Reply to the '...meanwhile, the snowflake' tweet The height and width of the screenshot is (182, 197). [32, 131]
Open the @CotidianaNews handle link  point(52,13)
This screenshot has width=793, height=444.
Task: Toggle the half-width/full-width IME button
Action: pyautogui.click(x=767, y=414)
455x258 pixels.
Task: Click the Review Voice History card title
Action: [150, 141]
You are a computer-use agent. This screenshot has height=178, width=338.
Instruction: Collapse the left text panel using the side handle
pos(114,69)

● ● ●

- Aim of the exercise
Repeat the data exactly. Leave nothing out.

- Task solution
Reply to the '...meanwhile, the snowflake' tweet The height and width of the screenshot is (182, 197). [32, 131]
Open the @CotidianaNews handle link  point(52,13)
This screenshot has width=793, height=444.
Task: Toggle the half-width/full-width IME button
Action: pyautogui.click(x=767, y=414)
455x258 pixels.
Task: Click the Review Voice History card title
Action: [150, 141]
You are a computer-use agent. This screenshot has height=178, width=338.
Instruction: Collapse the left text panel using the side handle
pos(114,69)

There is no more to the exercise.